WHAT TO WORK ON
Would you repeat each line below precisely as it stands?

DATA EXCERPTS
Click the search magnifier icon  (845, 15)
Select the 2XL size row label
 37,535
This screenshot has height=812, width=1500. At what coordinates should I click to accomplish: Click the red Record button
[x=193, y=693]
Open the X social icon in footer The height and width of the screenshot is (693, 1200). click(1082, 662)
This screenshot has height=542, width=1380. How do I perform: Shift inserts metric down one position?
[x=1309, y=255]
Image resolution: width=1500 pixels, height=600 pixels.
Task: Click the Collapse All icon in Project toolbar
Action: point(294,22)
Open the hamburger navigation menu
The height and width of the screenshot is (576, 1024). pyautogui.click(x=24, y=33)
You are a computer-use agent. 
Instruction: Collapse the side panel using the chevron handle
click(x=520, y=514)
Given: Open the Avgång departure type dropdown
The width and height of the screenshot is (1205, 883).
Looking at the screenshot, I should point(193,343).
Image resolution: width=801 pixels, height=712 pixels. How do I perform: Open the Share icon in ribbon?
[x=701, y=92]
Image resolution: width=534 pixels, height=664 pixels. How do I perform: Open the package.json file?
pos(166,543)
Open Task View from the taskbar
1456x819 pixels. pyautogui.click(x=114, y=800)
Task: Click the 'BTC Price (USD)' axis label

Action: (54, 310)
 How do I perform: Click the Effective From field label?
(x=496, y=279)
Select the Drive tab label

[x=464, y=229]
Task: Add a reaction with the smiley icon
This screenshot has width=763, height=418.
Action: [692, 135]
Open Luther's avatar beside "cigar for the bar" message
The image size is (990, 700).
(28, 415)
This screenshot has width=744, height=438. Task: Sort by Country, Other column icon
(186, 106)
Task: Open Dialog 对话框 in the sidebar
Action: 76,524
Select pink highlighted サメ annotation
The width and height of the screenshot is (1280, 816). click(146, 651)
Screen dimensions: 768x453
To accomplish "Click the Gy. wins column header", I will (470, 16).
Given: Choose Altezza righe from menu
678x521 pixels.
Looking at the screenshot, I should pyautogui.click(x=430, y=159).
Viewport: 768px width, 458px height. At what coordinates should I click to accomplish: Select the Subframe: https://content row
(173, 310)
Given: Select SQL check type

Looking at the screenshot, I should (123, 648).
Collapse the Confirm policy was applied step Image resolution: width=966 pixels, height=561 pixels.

SOLUTION TO THIS EXERCISE
Click the search magnifier icon  (845, 15)
Select the 2XL size row label
 37,535
This screenshot has height=812, width=1500. At what coordinates should I click to accomplish: Click the red Record button
[x=193, y=693]
Open the X social icon in footer The height and width of the screenshot is (693, 1200). click(1082, 662)
This screenshot has height=542, width=1380. How do I perform: Shift inserts metric down one position?
[x=1309, y=255]
Image resolution: width=1500 pixels, height=600 pixels.
Task: Click the Collapse All icon in Project toolbar
Action: point(294,22)
Open the hamburger navigation menu
The height and width of the screenshot is (576, 1024). pyautogui.click(x=24, y=33)
You are a computer-use agent. 
Instruction: Collapse the side panel using the chevron handle
click(x=520, y=514)
Given: Open the Avgång departure type dropdown
The width and height of the screenshot is (1205, 883).
Looking at the screenshot, I should point(193,343).
Image resolution: width=801 pixels, height=712 pixels. How do I perform: Open the Share icon in ribbon?
[x=701, y=92]
Image resolution: width=534 pixels, height=664 pixels. How do I perform: Open the package.json file?
pos(166,543)
Open Task View from the taskbar
1456x819 pixels. pyautogui.click(x=114, y=800)
Task: Click the 'BTC Price (USD)' axis label

Action: (54, 310)
 How do I perform: Click the Effective From field label?
(x=496, y=279)
Select the Drive tab label

[x=464, y=229]
Task: Add a reaction with the smiley icon
This screenshot has width=763, height=418.
Action: [692, 135]
Open Luther's avatar beside "cigar for the bar" message
The image size is (990, 700).
(28, 415)
This screenshot has width=744, height=438. Task: Sort by Country, Other column icon
(186, 106)
Task: Open Dialog 对话框 in the sidebar
Action: 76,524
Select pink highlighted サメ annotation
The width and height of the screenshot is (1280, 816). click(146, 651)
Screen dimensions: 768x453
To accomplish "Click the Gy. wins column header", I will (470, 16).
Given: Choose Altezza righe from menu
678x521 pixels.
Looking at the screenshot, I should pyautogui.click(x=430, y=159).
Viewport: 768px width, 458px height. At what coordinates should I click to accomplish: Select the Subframe: https://content row
(173, 310)
Given: Select SQL check type

Looking at the screenshot, I should (123, 648).
Collapse the Confirm policy was applied step Image resolution: width=966 pixels, height=561 pixels.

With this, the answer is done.